Collected data entries:
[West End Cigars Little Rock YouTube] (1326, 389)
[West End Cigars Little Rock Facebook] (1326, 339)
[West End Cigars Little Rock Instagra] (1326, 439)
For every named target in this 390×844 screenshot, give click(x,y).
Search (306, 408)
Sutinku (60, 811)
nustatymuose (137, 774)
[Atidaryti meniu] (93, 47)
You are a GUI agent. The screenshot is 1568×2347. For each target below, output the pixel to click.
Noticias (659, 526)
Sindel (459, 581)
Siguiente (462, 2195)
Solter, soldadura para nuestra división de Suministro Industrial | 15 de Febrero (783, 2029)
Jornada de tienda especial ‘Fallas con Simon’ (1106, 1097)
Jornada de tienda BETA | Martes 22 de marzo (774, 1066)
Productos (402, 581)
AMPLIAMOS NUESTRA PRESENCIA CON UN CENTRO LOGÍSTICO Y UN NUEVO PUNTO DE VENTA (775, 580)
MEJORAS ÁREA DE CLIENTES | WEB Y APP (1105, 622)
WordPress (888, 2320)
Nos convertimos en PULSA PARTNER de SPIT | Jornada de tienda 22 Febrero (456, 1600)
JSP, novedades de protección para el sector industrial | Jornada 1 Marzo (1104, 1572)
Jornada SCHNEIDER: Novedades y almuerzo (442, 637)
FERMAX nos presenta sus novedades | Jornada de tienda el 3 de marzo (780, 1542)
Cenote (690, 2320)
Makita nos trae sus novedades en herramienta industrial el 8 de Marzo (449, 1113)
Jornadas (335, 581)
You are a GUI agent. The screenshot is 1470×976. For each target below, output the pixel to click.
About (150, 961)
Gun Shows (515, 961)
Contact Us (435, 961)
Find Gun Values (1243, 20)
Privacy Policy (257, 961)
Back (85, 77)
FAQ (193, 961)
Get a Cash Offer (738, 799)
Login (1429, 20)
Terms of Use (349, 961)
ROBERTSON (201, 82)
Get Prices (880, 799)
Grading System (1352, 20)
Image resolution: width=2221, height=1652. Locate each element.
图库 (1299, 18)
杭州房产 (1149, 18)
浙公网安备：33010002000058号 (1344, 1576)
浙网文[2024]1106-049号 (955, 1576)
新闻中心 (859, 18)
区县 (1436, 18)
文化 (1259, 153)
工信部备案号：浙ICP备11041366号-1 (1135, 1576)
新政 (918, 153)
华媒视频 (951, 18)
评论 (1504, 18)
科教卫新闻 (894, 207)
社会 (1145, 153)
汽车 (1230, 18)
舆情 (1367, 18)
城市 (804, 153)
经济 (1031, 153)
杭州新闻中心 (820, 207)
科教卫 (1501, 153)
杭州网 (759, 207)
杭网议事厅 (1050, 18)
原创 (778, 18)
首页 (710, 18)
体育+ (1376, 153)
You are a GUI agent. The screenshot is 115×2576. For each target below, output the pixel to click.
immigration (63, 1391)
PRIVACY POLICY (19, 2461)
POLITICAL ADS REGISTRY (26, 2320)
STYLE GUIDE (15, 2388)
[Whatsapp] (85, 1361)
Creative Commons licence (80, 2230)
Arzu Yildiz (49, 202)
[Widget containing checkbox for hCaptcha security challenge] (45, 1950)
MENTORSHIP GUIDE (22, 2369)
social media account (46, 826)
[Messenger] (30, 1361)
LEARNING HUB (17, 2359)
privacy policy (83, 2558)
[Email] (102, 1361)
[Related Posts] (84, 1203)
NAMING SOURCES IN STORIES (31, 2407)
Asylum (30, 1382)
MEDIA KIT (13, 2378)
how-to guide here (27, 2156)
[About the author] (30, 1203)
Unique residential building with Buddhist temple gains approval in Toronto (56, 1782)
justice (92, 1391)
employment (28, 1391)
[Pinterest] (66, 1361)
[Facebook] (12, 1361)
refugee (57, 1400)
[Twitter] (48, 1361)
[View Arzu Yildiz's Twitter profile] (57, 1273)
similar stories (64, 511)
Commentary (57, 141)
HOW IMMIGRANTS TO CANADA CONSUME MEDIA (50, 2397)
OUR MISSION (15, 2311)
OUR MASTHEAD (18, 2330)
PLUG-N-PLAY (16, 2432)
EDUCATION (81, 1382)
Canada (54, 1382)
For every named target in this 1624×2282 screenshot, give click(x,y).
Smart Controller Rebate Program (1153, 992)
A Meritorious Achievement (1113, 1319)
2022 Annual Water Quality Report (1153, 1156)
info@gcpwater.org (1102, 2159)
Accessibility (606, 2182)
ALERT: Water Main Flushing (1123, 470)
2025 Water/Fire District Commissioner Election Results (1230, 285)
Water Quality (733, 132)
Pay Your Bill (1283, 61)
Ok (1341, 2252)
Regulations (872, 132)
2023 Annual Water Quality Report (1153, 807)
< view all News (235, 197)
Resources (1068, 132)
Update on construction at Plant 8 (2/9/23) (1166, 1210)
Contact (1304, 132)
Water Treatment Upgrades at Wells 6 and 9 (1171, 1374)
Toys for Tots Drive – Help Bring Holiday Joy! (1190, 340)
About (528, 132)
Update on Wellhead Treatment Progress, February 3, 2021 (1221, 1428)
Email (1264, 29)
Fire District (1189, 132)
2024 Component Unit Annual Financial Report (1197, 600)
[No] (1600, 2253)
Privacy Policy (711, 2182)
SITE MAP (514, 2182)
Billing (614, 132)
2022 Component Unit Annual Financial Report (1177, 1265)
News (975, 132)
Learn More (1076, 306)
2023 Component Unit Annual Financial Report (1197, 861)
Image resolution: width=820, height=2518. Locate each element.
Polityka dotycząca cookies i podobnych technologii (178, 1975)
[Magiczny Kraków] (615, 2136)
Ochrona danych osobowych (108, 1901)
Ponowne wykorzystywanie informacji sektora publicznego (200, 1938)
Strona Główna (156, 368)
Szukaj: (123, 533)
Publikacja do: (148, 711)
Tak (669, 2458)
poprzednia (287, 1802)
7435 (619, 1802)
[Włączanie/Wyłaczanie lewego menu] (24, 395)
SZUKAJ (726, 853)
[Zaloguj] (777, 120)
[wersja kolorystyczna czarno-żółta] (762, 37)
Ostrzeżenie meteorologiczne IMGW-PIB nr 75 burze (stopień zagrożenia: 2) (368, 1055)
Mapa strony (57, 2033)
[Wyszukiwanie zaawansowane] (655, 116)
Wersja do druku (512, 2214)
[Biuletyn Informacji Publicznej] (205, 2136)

* **TASK OBJECTIVE**:
Go through the entries and filter for lines holding the word "agent"; copy each match.

* **EXPECTED OUTPUT**:
You are a GUI agent. The screenshot is 1568×2347. For each target below, output the pixel to click.
You are a GUI agent. The screenshot is 1470×976. For each target below, output the pixel to click.
You are a GUI agent. The screenshot is 115×2576. For each target below, output the pixel to click.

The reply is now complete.